Purpose
Living Shorelines Provide a Nature-Based Approach to Coastal Protection. Unsustainable harvesting habits and a steady decline in water quality have led to population decline locally and globally. NOAA has identified oyster reef restoration as a conservation.
Mapping wild oyster reefs presents formidable challenges. Using traditional on-site techniques are laborious due to the rugged terrain of oyster habitat. The following research outlines remote sensing techniques used to monitor oyster populations.
Methodology
1. Data collection of aerial imagery (2013, 2018) and preprocessing of data.
2. Digitizing to create a subset of data limited to oyster vs. non-oyster areas to reduce spectral confusion between oysters and vegetation.
3. Classification of oyster polygons into density classes- high, moderate, low, and non-oyster
4. Statistical analysis and cartographic products to evaluate change.
Results
Accuracy assessment results put the classification methodology at 74-76%.
In 2013, Oysters comprised 78.2% of the total digitized polygons within the park and the non-oyster class comprised 21.8% of the total digitized polygons within the park.
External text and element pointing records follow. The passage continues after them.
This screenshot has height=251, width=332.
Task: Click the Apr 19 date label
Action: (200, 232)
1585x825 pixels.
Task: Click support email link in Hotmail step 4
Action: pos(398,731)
Low to lowest-density oysters occupy 39.2 acres of the park and compose 73.2% of the non-oyster population. This is the highest population density class in 2013.
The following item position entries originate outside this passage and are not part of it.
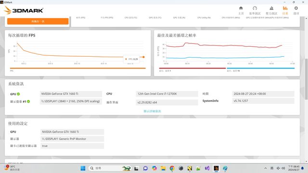Toggle the orange FPS legend bar
Image resolution: width=308 pixels, height=173 pixels.
(78, 68)
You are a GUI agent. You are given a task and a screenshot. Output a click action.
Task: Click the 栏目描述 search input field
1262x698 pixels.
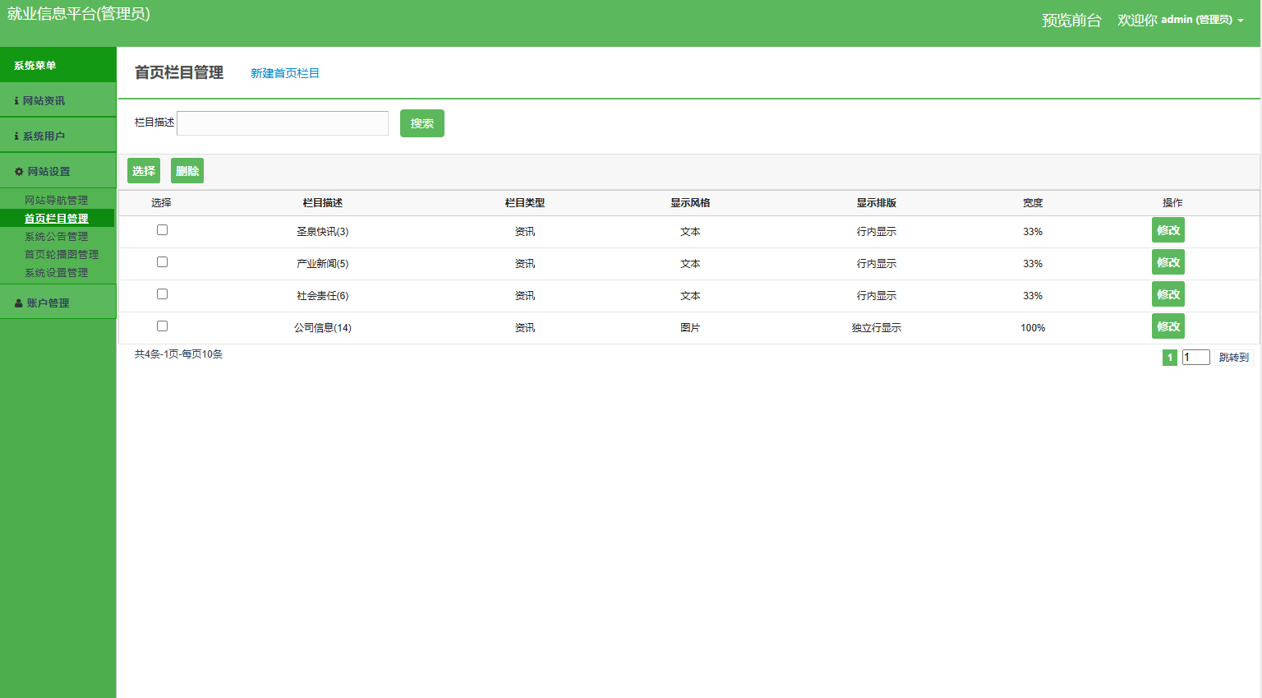click(283, 123)
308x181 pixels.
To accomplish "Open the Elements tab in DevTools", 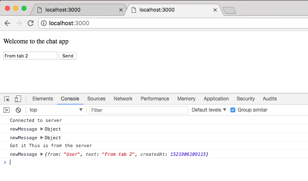I will pos(43,99).
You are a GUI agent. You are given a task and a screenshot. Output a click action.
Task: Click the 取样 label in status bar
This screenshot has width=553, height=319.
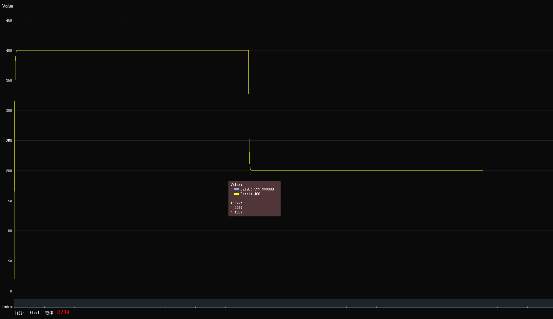pos(50,313)
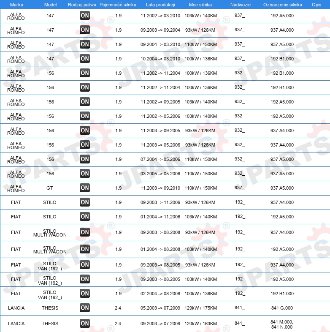This screenshot has height=332, width=330.
Task: Click the Nadwozie column header
Action: (x=241, y=5)
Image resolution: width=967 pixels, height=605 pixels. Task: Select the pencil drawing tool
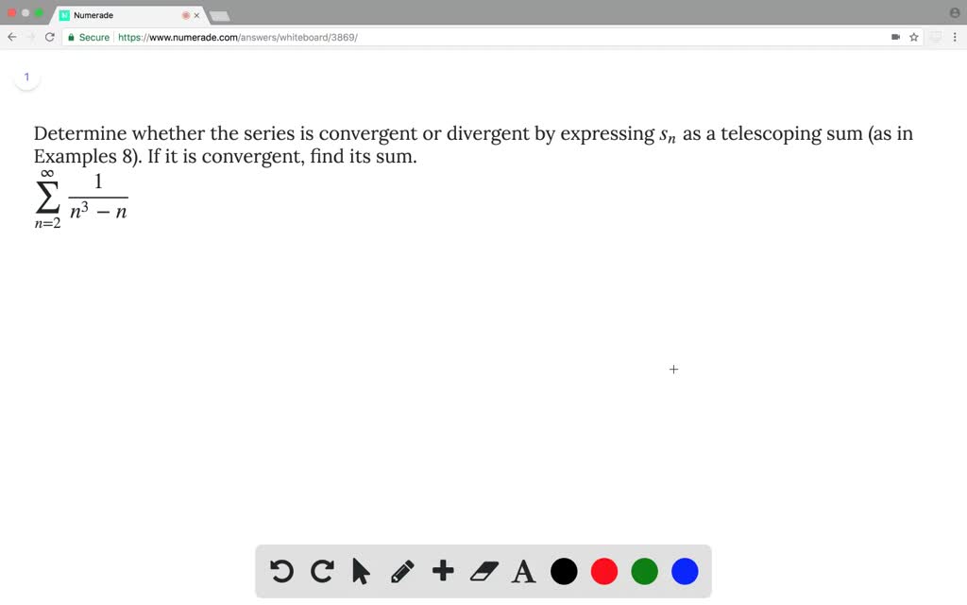[x=402, y=571]
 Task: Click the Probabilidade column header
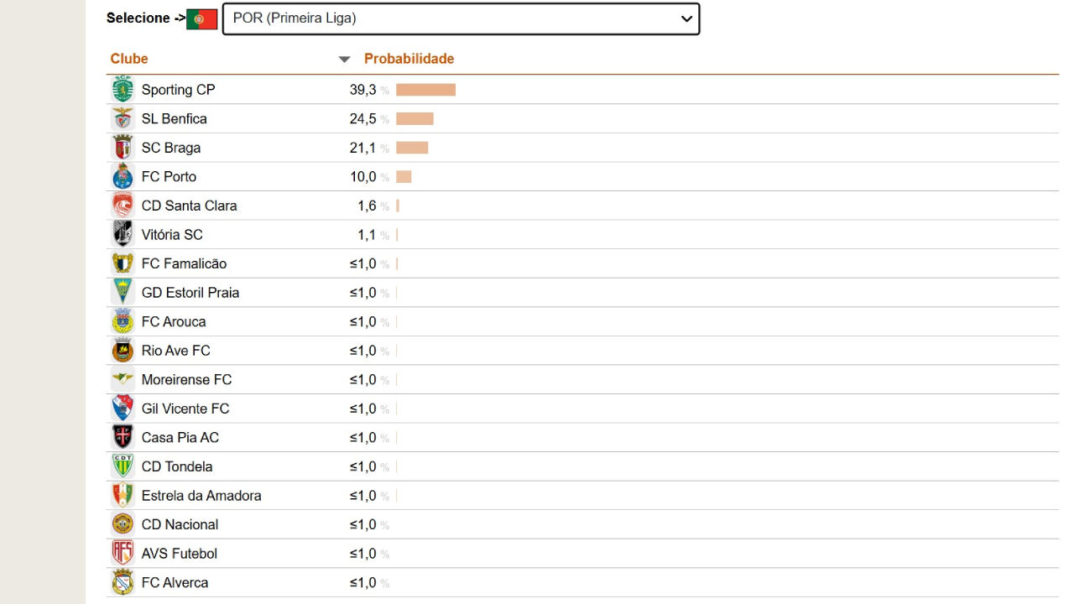pos(409,59)
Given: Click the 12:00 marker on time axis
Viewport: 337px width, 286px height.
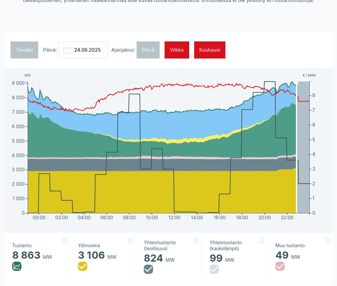Looking at the screenshot, I should tap(174, 218).
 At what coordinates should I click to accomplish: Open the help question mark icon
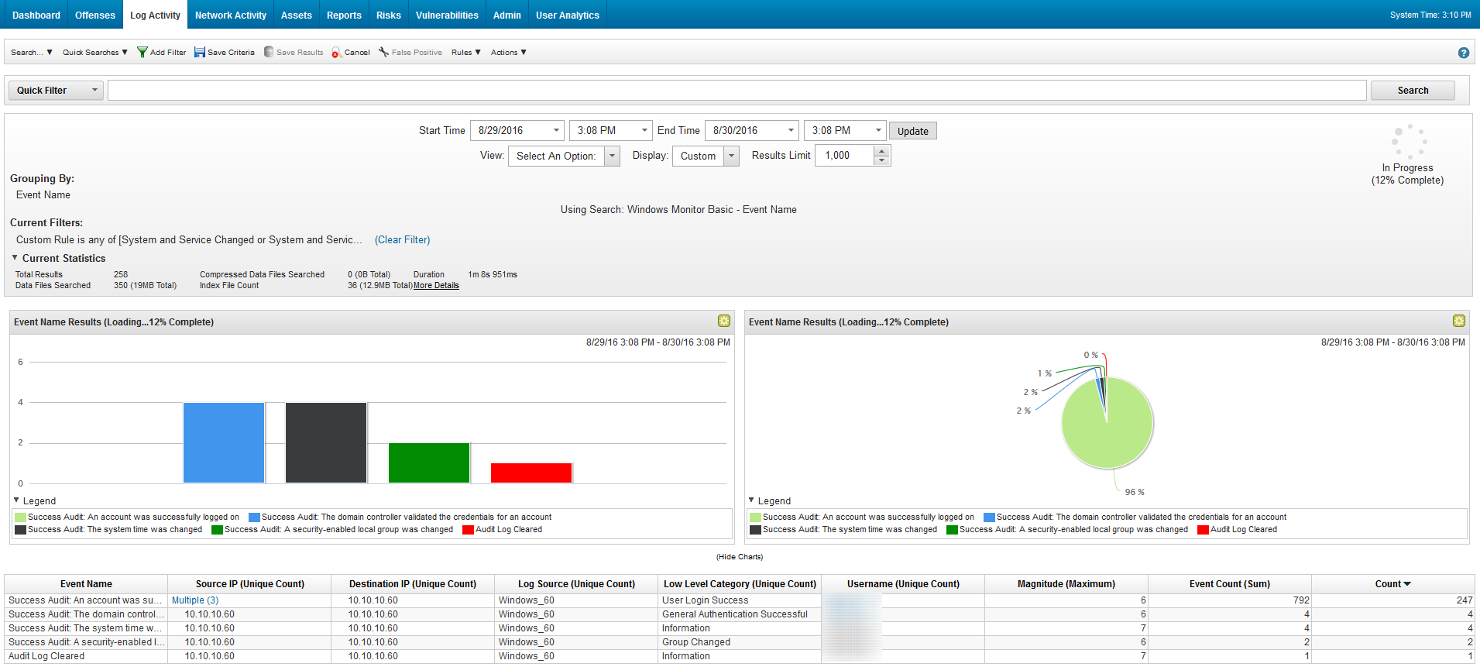1463,53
In 2018, Oysters comprise 78% of the total digitized polygons within the park and the non-oyster class comprises 22% of the total digitized polygons within the park. Moderate to moderately low-density oysters occupy 26.9 acres of the park and constitute 43.1% of the non-oyster population. This is the highest population density class in 2018.
There is a notable shift from low density populations to moderate and high-density populations over time.
Conclusion
Ground truthing would greatly improve accuracy. The ideal solution to monitoring this population would be data collection of small sample areas, using high-resolution multispectral drone imagery paired with the process outlined in this research.